Thank you, I was feeling very hurt and your message really helped. I feel the best I've ever felt and I won't let them hold me back xx
Hack.....come to the long thread.....we are so friendly and encouraging and it's kept loads of us going.
I bet you look fab. Come and post some pictures.
Hackattack first of all well done on your fantastic weightless so far! And here have a big hug too. Your story sounds very similar to mine, I found eventually when I started to loose the pounds my families behaviour changed too they went from going on at me saying you need to loose weight to trying to sabotage my weightless e.g mum I've lost 5 pounds this week. (Mum) oh well only another 9 stone to go have a piece of cake as a treat. My sil used to always tell me I was a beautiful lady regardless of my weight as soon as I lost quite a few stone and felt better enough about myself to tart myself up etc she stopped commenting on my weight never complemented me tried to get me to join in on naughty binges etc. My partner was exactly the same. You need to get healthy for yourself and stuff everyone else (flowers)
Hack I think Mrs Darcy has summed it up really well.

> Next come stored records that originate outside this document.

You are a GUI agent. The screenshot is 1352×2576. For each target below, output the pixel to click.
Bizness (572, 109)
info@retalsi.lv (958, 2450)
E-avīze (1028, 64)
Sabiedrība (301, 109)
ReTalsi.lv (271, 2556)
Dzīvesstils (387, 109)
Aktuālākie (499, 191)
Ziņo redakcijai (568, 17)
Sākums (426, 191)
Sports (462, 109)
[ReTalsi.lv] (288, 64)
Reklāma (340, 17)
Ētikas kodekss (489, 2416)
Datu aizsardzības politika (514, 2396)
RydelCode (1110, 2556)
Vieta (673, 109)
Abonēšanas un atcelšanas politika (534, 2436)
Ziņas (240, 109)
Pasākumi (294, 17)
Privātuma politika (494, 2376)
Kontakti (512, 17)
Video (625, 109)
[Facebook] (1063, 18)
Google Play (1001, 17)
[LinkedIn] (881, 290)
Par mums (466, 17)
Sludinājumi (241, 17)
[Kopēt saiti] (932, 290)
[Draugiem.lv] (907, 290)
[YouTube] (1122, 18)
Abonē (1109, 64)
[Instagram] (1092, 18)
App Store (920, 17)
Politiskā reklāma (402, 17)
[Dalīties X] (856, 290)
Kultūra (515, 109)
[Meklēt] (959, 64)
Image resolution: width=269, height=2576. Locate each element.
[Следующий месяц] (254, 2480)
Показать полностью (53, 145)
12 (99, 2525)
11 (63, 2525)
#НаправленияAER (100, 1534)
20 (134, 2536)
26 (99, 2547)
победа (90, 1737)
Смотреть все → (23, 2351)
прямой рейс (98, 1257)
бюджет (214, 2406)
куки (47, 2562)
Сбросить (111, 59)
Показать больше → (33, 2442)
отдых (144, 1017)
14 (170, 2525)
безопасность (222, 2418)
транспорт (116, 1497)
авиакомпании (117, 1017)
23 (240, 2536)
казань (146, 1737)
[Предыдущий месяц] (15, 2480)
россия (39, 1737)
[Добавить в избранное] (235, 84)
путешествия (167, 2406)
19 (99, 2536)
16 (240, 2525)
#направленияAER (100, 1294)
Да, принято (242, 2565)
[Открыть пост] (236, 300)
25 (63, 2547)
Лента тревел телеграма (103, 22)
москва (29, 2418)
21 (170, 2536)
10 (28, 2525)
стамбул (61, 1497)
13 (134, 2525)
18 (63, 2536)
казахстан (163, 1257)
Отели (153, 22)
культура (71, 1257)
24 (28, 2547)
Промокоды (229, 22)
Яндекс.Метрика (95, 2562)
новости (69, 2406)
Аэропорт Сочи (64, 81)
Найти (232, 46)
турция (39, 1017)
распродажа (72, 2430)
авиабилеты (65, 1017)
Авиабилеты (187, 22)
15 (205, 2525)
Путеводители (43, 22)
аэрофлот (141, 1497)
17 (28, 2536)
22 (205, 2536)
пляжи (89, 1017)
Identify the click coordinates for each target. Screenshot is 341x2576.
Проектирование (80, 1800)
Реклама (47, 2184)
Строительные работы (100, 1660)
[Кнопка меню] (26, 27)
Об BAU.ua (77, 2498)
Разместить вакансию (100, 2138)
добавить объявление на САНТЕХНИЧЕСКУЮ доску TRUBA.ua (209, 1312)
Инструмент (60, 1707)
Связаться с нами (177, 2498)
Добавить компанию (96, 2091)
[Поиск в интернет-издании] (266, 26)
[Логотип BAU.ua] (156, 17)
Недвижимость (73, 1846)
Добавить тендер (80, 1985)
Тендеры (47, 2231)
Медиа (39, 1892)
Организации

I've been with my DH nearly 20 years and put on nearly 8st during that time. He has never been disparaging or made me feel bad about my weight, but after countless past attempts that have come to naught he just snorted when I told him I was joining SW a fortnight ago and hasn't commented about it since.
I'm not that bothered tbh, but I suspect he will find the adjustment difficult when it becomes more noticeable, and that is something I'm not looking forward to.
Well done! You should be nothing but proud of what you have achieved!
The problem is is that people find it easier to be critical than give praise. May stem from jealously, being insecure or even just being an arsehole!
Don't let them upset you. You don't need their praise to be happy.